KUTIPAN DOKUMEN:

Langsung ke konten utama

Makalah Istisna

TUGAS MAKALAH
ISTISNA

Dosen Pengampu : HERDAH, Dra.M.pd.
Di Susun Oleh   Nama: Husdiwan Musthofa
Nim: 16.1200.018



PRODI PBA JURUSAN TARBIYAH DAN ADAB SEKOLAH TINGGI AGAMA ISLAM (STAIN) PAREPARE

KATA PENGANTAR
Assalamualaikum warahmatullahi wabarakatuh
Segala puji bagi Allah swt. Dengan izin-Nya terlaksana segala kebajikan dan diraih segala macam kesuksesan. Termasuk diselesaikan pula makalah ini insyaAllah dengan baik.
Sholawat serta salam semoga tercurahkan kepada Nabi Muhammad saw, yang kepada beliau diturunkan wahui ilahi Al-Quran, semoga tercurah pula kepada keluarga dan sahabat-sahabat beliau serta seluruh umatnya yang setia.
Ucapan terimakasih kami ucapkan pula kepada Ibu Herdah M, pd. segabai Dosen Pengampuh kami dan juga yang telah memberikan dukungan kepada kami untuk menyusun makalah ini.
Dengan demikian penulis menyadari bahwa dalam penyusunan makalah tentu terdapat banyak kekurangan, untuk itu saran dan kritik yang membangun kami harapkan.
Wassalamualaikum warahmatullahi wabarakatuh
Parepare, 08 Januari 2018

     

Penulis,



DAFTAR ISI


KATA PENGANTAR i
DAFTAR ISI ii
BAB I 1
PENDAHULUAN 1
1.1.Latar Belakang Masalah 1
1.2.Rumusan Masalah 1
1.3.Tujuan penulisan 1
BAB II 3
PEMBAHASAN 3
2.1.  Pengertian Mustasna 3
2.2  Macam – Macam Istisna 3
2.4 Ketentuan I’rab Istisna 5
BAB III 9
PENUTUP 9
3.1. Kesimpulan 9
3.2.  Saran 9
DAFTAR PUSTAKA 10

 BAB I
PENDAHULUAN
1.1.Latar Belakang Masalah
Bahasa Arab adalah bahasa Al-Qur’an dan  Haist Nabi, maka keduanya itu dibutuhkan seperangkat alat atau sarana agar tidak salam dalam membaca dan memahami teks Arab yang belum ada harakatnya serta untuk  mengetahui perubahan – perubahan kata terutama pada Hadist Nabi, sebab apabila dan keliru dalam pembacaan teks akan mengakibatkan salah dan keliru dalam pemaknaan. untuk menghindari itu, sarananya adalah ilmu nahwu dan shorof, keduanya merupakan keutuhan yang tidak boleh diabaikan.
1.2.Rumusan Masalah
Apa pengertian Istisna?
Apa saja huruf – huruf istisna beserta contohnya?
Apa saja ketentuan I’rabnya?
1.3.Tujuan penulisan
Makalah ini disusun dengan harapan dapat memberikan kegunaan baik secara Teorisis maupun secara Praktis. Secara teoristis makalah ini diharapkan dapat berguna dalam menambah wawasan atau pengetahuan mengenai istisna pembelajaran. Secara makalah ini dapat di harapkan membawa manfaat bagi : Penulis, sebagai media dalam menambah pengetahuan dan   keilmuan khususnya tentang istisna’ dan kaedah istisna dalam pembelajaran.

PERINTAH TUGAS: Kutiplah secara persis bagian makalah tentang istisna yang dimulai dengan "Apa saja ketentuan" dan berlanjut sampai "istisna dalam pembelajaran.". Data ini diambil dari sumber yang berbeda.

BLOK DATA:
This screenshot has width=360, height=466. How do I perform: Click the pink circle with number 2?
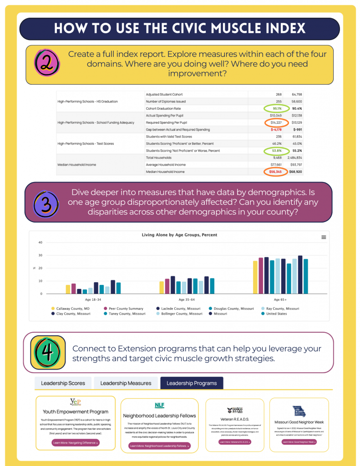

JAWABAN TUGAS:
Apa saja ketentuan I’rabnya?
1.3.Tujuan penulisan
Makalah ini disusun dengan harapan dapat memberikan kegunaan baik secara Teorisis maupun secara Praktis. Secara teoristis makalah ini diharapkan dapat berguna dalam menambah wawasan atau pengetahuan mengenai istisna pembelajaran. Secara makalah ini dapat di harapkan membawa manfaat bagi : Penulis, sebagai media dalam menambah pengetahuan dan   keilmuan khususnya tentang istisna’ dan kaedah istisna dalam pembelajaran.